If you do so though, you will probably find that the structure in the histogram, \(H(s)\), is a bit difficult to visualize because the probability changes from point to point by multiple orders of magnitude. This is why we often convert the histogram, \(H(s)\), to a free energy surface, \(F(s)\), using:

\[ F(s) = -k_B T \ln H(s) \]

If you want to use PLUMED to output the free energy rather than the histogram you need to use the CONVERT_TO_FES command as shown below:

#SETTINGS MOLFILE=user-doc/tutorials/marvel-1/template.pdb
# Read in protein structure template
MOLINFO STRUCTURE=template.pdb
# Calculate collective variables
abeta: ANTIBETARMSD RESIDUES=all TYPE=DRMSD LESS_THAN={RATIONAL R_0=0.08 NN=8 MM=12} STRANDS_CUTOFF=1
ca: GROUP ATOMS=9,16,31,55,69,90,102,114,124,138,160,174,194,208,224,238
DISTANCES GROUP=ca MEAN MIN={BETA=50} MAX={BETA=0.02} MOMENTS=2 LABEL=dd
# Print instaneous values of collective variables
PRINT ARG=abeta.lessthan,dd.mean,dd.min,dd.max,dd.moment-2 STRIDE=1 FILE=COLVAR
# Accumulate histogram of collective variables
hh: HISTOGRAM ARG=abeta.lessthan,dd.mean KERNEL=DISCRETE GRID_MIN=0,0.8 GRID_MAX=4,1.2 GRID_BIN=40,40
fes: CONVERT_TO_FES GRID=hh TEMP=300
# Output free energy - N.B. when we are running with driver we can not provide a STRIDE.
# The histogram will then only be output once all the trajectory frames have been read in and analyzed
DUMPGRID GRID=fes FILE=fes.dat

Notice though that even when we do this complicated looking calculation we are still, underneath it all, calculating functions of a large number of ensemble averages.

Conclusions and further work

If you have worked through all of this tutorial make sure that you have understood it by ensuring that you understand what the list of learning outcomes in section Learning Outcomes means and that you can use PLUMED to perform all these tasks.
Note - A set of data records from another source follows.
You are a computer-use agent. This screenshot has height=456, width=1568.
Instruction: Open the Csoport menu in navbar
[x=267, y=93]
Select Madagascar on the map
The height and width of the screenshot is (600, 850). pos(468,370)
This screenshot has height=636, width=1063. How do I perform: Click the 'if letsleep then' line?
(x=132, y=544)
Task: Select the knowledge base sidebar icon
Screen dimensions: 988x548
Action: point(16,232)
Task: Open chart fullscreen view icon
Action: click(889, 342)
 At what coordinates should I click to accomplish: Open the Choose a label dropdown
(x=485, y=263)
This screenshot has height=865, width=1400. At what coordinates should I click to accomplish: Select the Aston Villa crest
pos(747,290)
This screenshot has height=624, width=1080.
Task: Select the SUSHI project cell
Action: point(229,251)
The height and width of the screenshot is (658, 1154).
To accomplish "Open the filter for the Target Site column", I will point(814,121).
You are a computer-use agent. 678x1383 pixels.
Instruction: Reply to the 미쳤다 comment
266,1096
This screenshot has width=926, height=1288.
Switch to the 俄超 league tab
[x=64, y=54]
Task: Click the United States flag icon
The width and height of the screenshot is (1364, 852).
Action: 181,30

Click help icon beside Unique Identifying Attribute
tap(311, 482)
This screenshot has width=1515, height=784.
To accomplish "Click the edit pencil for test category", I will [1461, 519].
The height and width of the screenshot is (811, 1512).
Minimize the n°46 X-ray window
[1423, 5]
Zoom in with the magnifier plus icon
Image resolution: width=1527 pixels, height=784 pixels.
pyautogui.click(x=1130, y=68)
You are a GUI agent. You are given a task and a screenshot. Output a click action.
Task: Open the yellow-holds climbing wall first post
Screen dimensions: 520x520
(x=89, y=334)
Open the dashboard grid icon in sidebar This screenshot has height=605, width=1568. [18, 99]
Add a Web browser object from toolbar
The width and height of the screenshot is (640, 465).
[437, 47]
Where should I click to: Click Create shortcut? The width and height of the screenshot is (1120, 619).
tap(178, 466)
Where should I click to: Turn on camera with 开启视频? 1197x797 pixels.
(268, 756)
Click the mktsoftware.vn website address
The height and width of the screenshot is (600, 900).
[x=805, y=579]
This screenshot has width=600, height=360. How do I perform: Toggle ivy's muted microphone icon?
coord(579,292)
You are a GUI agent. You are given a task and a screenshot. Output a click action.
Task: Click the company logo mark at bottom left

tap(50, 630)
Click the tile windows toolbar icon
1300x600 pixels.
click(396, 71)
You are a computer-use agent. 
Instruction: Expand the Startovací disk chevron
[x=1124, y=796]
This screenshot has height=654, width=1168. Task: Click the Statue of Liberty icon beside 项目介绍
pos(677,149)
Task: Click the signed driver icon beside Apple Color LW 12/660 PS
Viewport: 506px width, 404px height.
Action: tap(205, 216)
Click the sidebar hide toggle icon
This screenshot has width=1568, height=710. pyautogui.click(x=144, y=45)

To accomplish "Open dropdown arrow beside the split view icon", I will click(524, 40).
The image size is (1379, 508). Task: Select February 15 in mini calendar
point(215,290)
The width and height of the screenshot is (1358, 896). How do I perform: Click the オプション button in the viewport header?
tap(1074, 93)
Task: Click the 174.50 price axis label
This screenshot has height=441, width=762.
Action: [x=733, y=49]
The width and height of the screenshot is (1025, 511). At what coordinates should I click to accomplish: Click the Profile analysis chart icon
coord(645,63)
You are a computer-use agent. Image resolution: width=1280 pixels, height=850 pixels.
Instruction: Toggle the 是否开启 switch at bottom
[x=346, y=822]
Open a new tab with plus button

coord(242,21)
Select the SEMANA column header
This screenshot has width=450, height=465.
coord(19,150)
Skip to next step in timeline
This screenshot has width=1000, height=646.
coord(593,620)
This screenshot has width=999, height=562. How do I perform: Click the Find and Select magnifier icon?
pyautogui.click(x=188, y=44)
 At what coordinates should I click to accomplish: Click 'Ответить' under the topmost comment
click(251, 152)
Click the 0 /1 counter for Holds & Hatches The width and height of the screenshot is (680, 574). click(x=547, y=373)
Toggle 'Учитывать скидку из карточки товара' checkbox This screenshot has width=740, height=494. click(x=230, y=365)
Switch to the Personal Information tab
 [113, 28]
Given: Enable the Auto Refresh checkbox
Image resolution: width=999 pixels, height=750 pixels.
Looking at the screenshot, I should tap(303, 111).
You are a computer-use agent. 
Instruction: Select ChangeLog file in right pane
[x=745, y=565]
In terms of further work you should investigate issues related to the convergence of estimates of ensemble averages such as block averaging. You might like to investigate how long your simulations have to be in order to obtain reliable estimates of the ensemble average for a collective variable and reliable estimates for the free energy as a function of a collective variable. Alternatively, you might like to explore other collective variables that could be used to analyze the protein trajectory that you have worked on in this tutorial.